## Exercise requirements
Count the lines below that include the string "Viewport". Reply with the number only.

____________________

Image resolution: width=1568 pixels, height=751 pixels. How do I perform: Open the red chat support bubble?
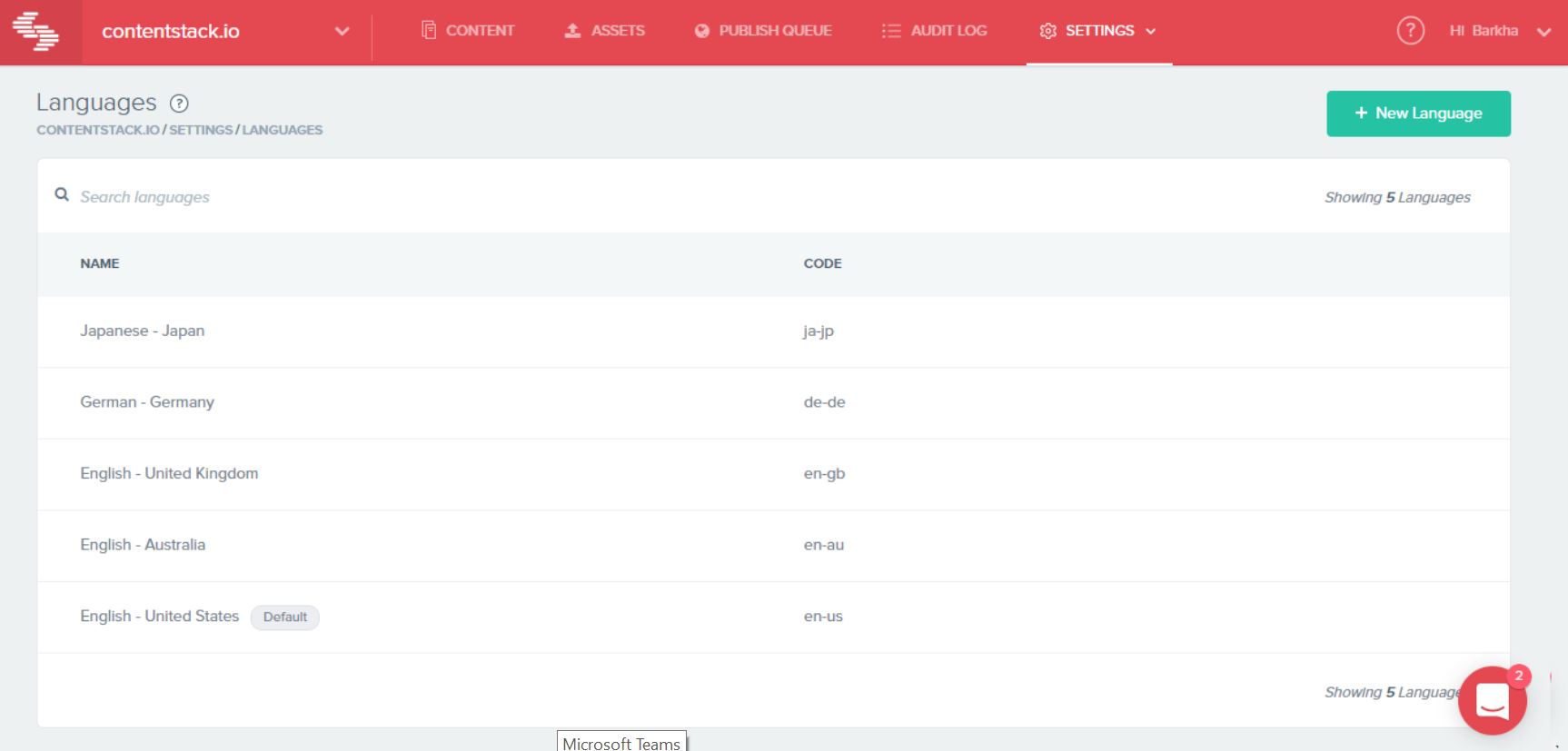(x=1492, y=700)
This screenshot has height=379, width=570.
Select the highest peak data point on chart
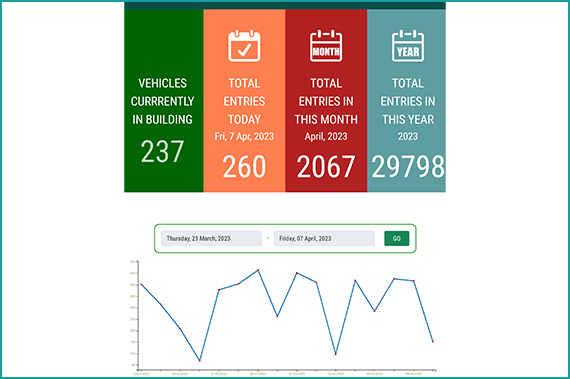point(258,270)
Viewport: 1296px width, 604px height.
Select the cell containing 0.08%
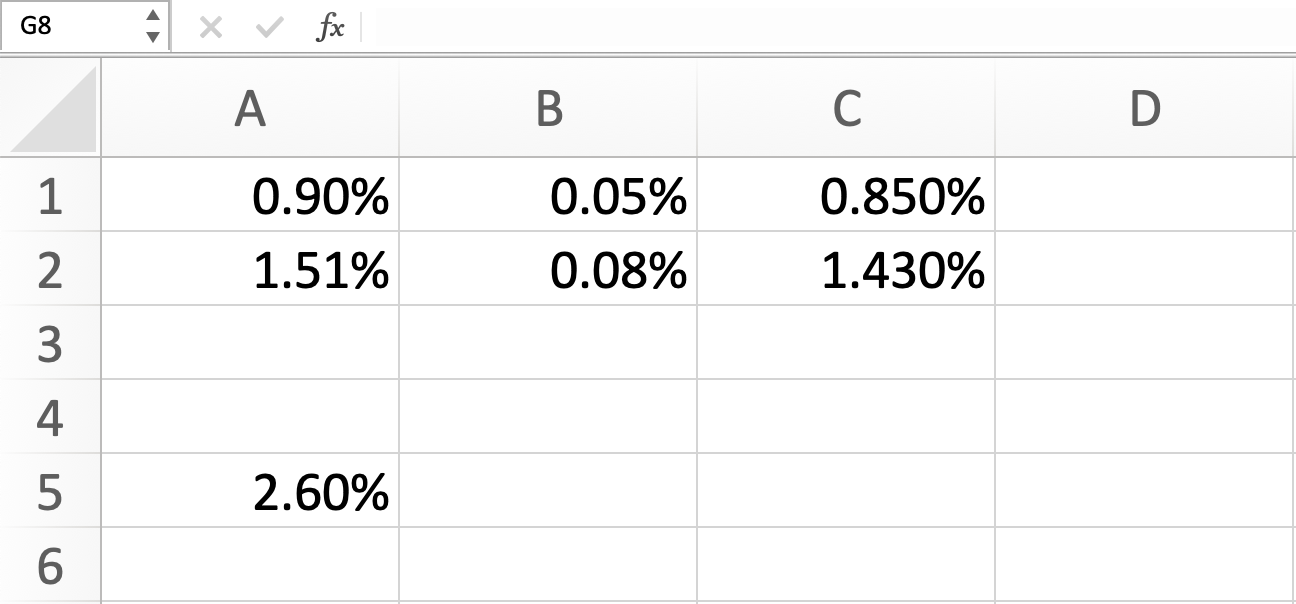pyautogui.click(x=547, y=270)
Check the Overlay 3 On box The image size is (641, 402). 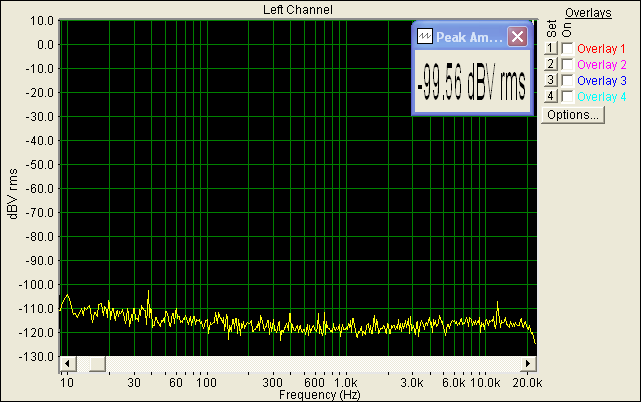click(x=567, y=81)
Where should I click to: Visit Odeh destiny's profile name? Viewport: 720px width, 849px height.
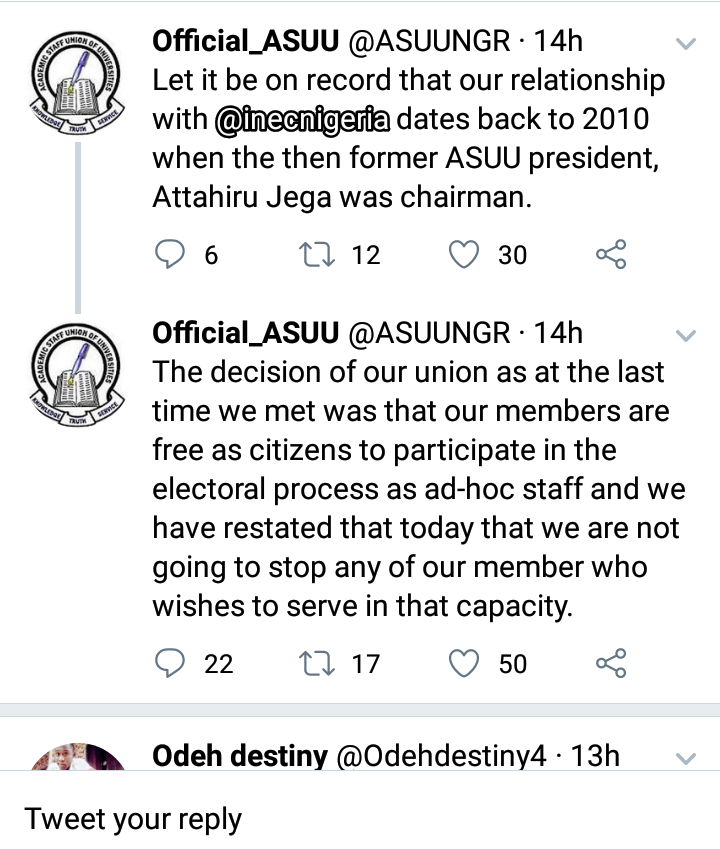(x=239, y=756)

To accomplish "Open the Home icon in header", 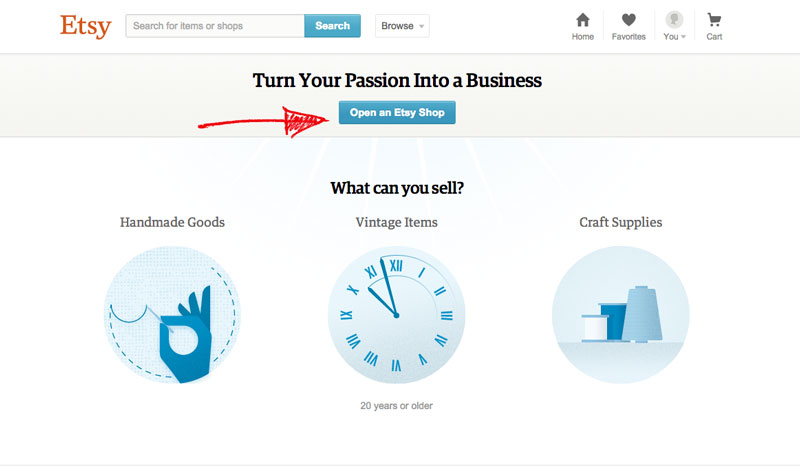I will (x=583, y=19).
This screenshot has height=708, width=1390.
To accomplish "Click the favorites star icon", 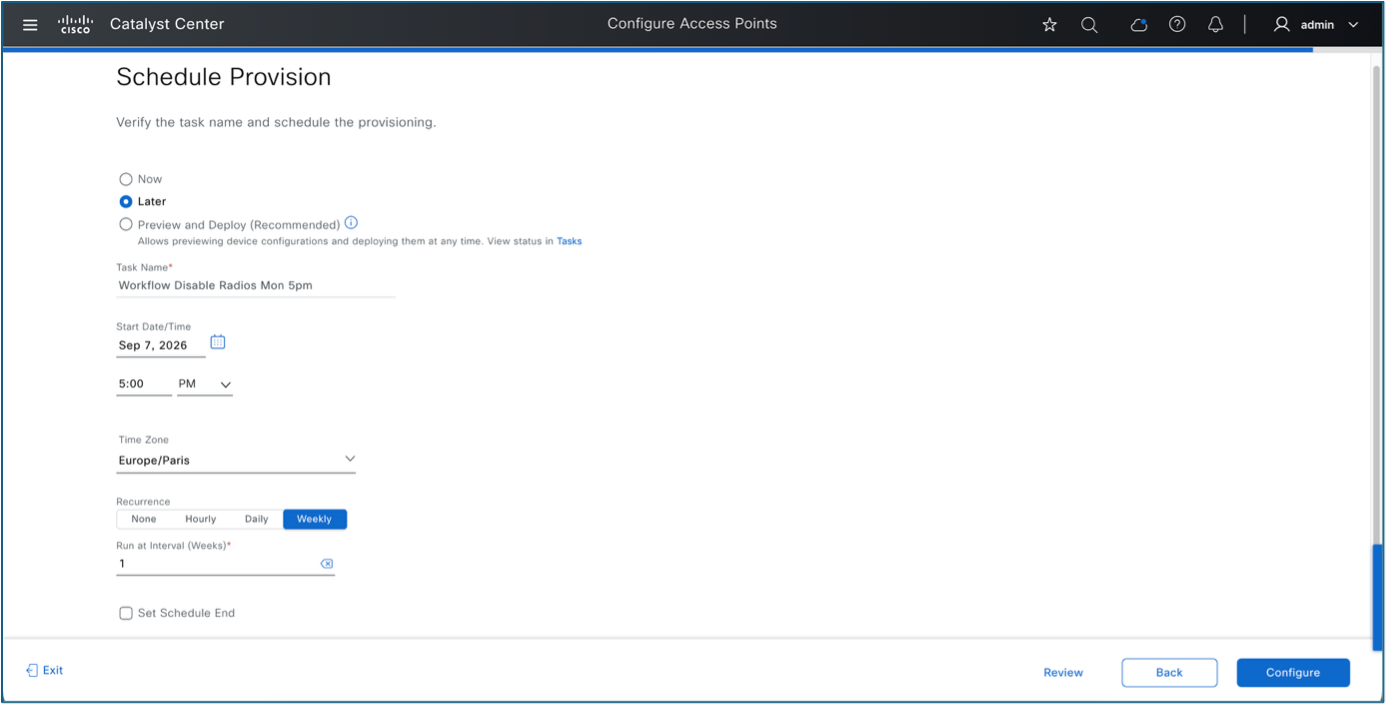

____________________

## Task solution
2